Ob sie sich nicht auf die Nerven gehen, wenn sie so viel Zeit miteinander verbringen? "Wir ergänzen uns gut", sagt Ilka Liesenberg. "Es macht uns nichts aus, immer zusammen zu sein." Streit gebe es nicht. Nein, im Gegenteil - die beiden Frauen spielen sogar zusammen im Posaunenchor der Gemeinde. "Aber nicht dasselbe Instrument", sagt Griseldis Liesenberg und lacht. "Ich spiele Posaune, meine Schwester Trompete." Wenigstens da unterscheiden sie sich, scherzt sie.

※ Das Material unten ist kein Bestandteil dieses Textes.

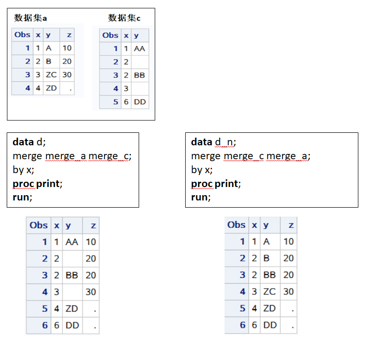Click the 'data d;' code line
The image size is (367, 340).
pyautogui.click(x=29, y=142)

"Wir sind Exoten", sagt die brünette Küsterin unumwunden. "Wir waren schon immer freischaffende Künstler, wenn man das so nennen will." Ja, sie haben keine Kinder, sie haben fünf Kühe, sie sind stark in der Gemeinde und im Posaunenchor engagiert, sie haben einige Entbehrungen durch ihre Milchviehwirtschaft, fahren zum Beispiel nicht in den Urlaub. "Das Thema Urlaub gibt es bei uns überhaupt nicht. Wohin sollten wir auch mit den Kühen? ", sagt Ilka Liesenberg. Auch die Hühner könne man schlecht alleine lassen. "Und was wollen wir in die Alpen? Hier ist es mindestens genauso schön", sagt sie.
Die Vorfreude auf den Mai ist bereits groß. Dann geht es wieder auf die Weide mit Stella und den Kühen. "Stella liebt die Arbeit mit den Tieren. Sie ist kein Hund, der an der Leine geführt werden kann. Sie läuft mit, hört gut", sagt Griseldis Liesenberg.
Nicht nur Stella ist wohlerzogen, auch die Kühe unterscheiden sich durch die enge Bindung an ihre beiden Halterinnen von ihren Artgenossen, die in großen Stallanlagen leben. "Sie sind handzahm, hören auf ihre Namen. Sie lassen sich streicheln, sind total entspannt, wenn wir bei ihnen sind", sagt Ilka Liesenberg und zeigt Fotos vom Sommer. Zu sehen ist Schwester Griseldis, die auf einer Kuh sitzt. Es ist ein inniges Verhältnis, das die beiden zu den Rindern haben.
Solange sie sich körperlich in der Lage dazu fühlen, wollen die Schwestern weiter in der Landwirtschaft arbeiten.